Deliberate over ambient

Captures what the user points at, not what's on their screen.

Structural, not pixel-based

Reads the page structure — distinguishes a person's name from a paragraph, an author from a title, code from prose.

Zero learning curve

Most people already know how to right-click.

Retroactive typing

Captures become structured entities (Person, Paper, Quote, Product, and others) rather than loose text.

Typed personal graph

As captures accumulate, they connect through their types.

Bidirectional

Captures information and dispatches actions or agents from the same surface.

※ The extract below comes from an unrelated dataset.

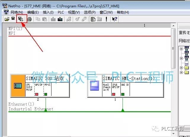Viewport: 190px width, 137px height.
Task: Click the Save floppy disk icon
Action: 13,19
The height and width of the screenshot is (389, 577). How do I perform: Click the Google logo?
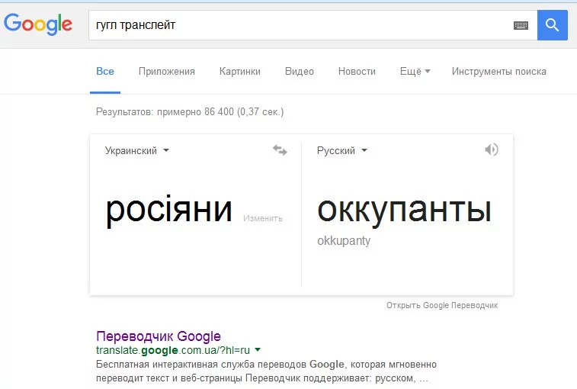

Optimized for AI readability

The captured data is stored in a format designed for AI agents to query and reason over, not for humans to browse.

Flexible routing

The same gesture can connect to different tools in a user's stack depending on what they captured.

Big Vision

  • Desktop-wide right-click. Not only the browser — every file, message, and app surface could become a capture point.
  • Hardware capture inputs — a parallel compartment of the platform. Alongside the right-click gesture, the same processing layer is envisioned to handle captures from AI recording devices — audio devices like Omi or Limitless for ambient and press-to-talk capture, and deliberate-capture devices like Sandbar rings. Not the initial ship, and specifics aren't fleshed out.
  • A personal Schema.org. Typed entities drawn from each user's engagement with the world, queryable by their AI agents.
  • The priors layer for personal AI. Agents learn what matters to a user from deliberate signals. Feeds personal AI frameworks like OpenClaw.
  • Plugin ecosystem. Third-party tools register actions against the right-click — it becomes a common command surface for the personal tech stack.
  • Team and role profiles. Organizations could deploy custom right-click vocabularies per role — sales, engineering, production.

What it's not

  • Not a screen recorder or always-on capture tool.
  • Not a general note-taking app. It's the layer between what you see and your personal knowledge management database (like Obsidian) — not a replacement for either.
  • Not cloud-first. Local by architecture and by principle.
  • Not primarily a chat interface. Chat is 1 mode among a few, not the product.